Classic Mistakes in Grading Reform, and How to Avoid Them

Classic Mistakes in Grading Reform, and How to Avoid Them

Based on Get Set, Go!

Many grading reform efforts fail because reform leaders make the same classic mistakes (Guskey, 2020). Two important lessons learned from these mistakes can guide others in avoiding these errors and drastically improving the chances for success.

Lesson #1: Begin with Why, Not What

Many leaders begin grading and reporting reforms by revising the report card. They modify the report card’s content and structure and change how report card grades are determined. Some leaders simply adopt the “standards-based grading” option within their computerized grading program and then launch efforts to inform students, teachers, parents and families, school leaders, and board members of the changes they plan to implement.
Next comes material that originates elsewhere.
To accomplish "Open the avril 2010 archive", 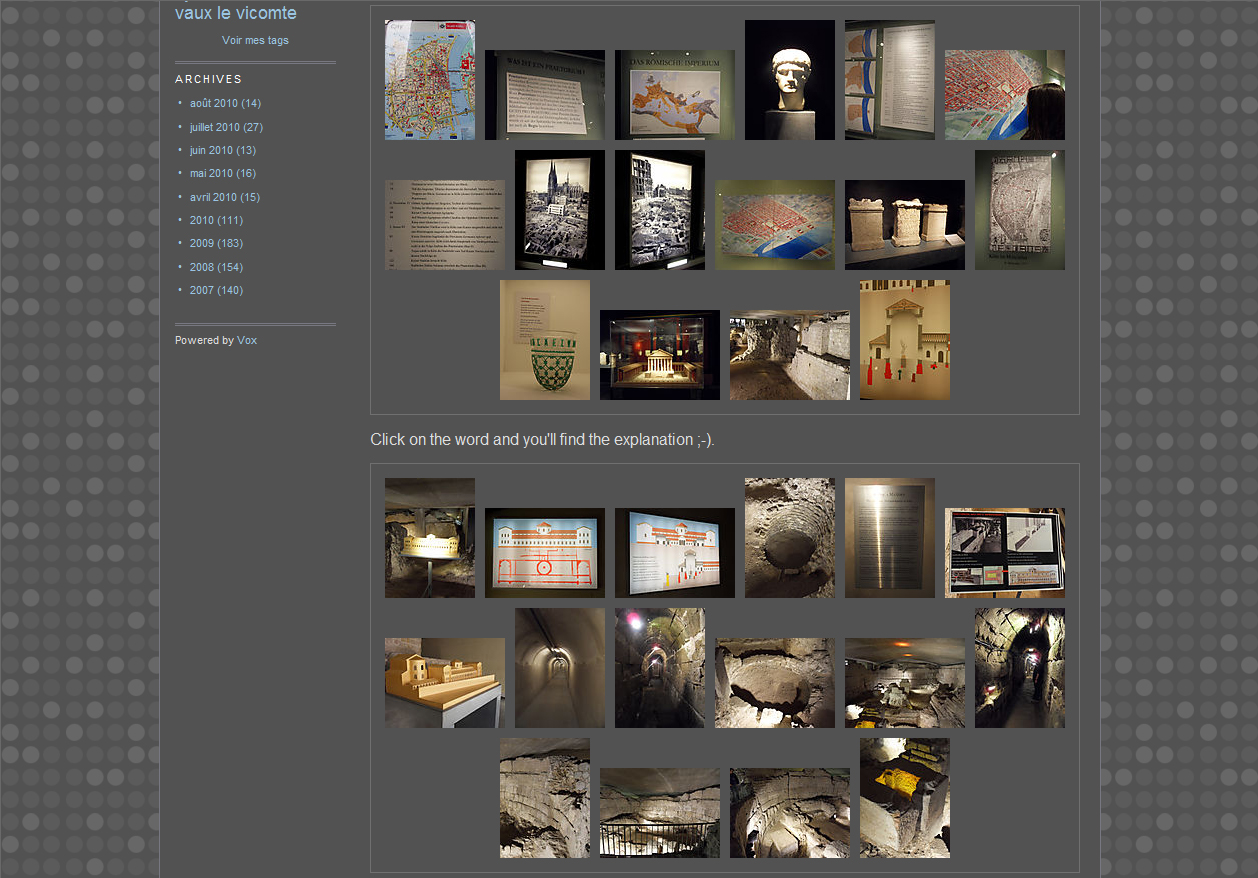I will [213, 198].
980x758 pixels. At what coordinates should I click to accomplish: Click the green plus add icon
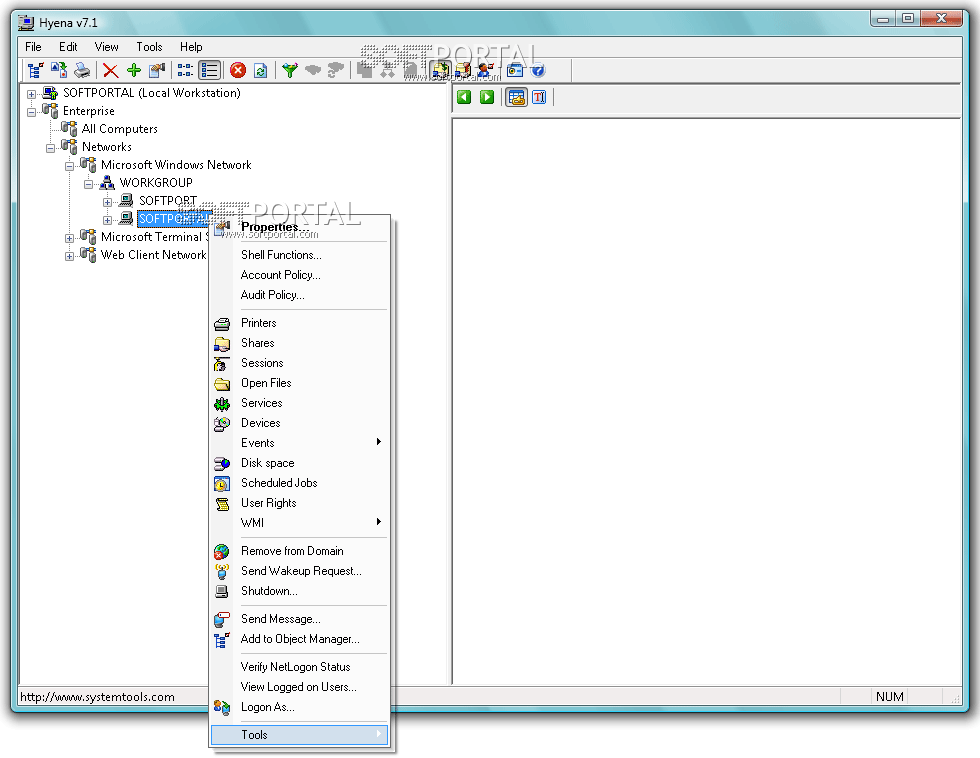pyautogui.click(x=133, y=70)
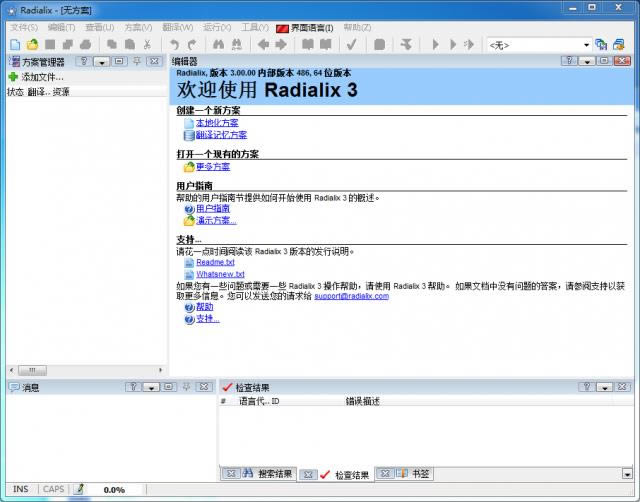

What these leaders fail to recognize, however, is that stakeholders’ initial concerns are not so much about what is changing but why it needs to change. Stakeholders don’t see the grading- or reporting-related problems that reformers may consider obvious. They don’t understand, for example, the reporting complications associated with percentage grades, plus and minus grades, class rank, the use of a single grade to describe students’ performance, or the misguided use of mathematical algorithms to calculate grades (Guskey, 2015). These stakeholders experienced all these aspects of grading when they were in school. They see little reason to change something that they know and believe has always worked well.

To be successful, explanations of reform initiatives must always start with why rather than what. In challenging percentage grades, for example, reformers must begin by explaining how difficult teachers find it to reliably apply a grading scale that includes 101 discrete levels of performance, two-thirds of which denote levels of failure (Guskey & Brookhart, 2019; Guskey, 2013). Discussions of class rank should begin with descriptions of the impact this process has on students and how, in many instances, it actually hurts students’ chances of admission to highly selective colleges and universities (Boccella, 2016).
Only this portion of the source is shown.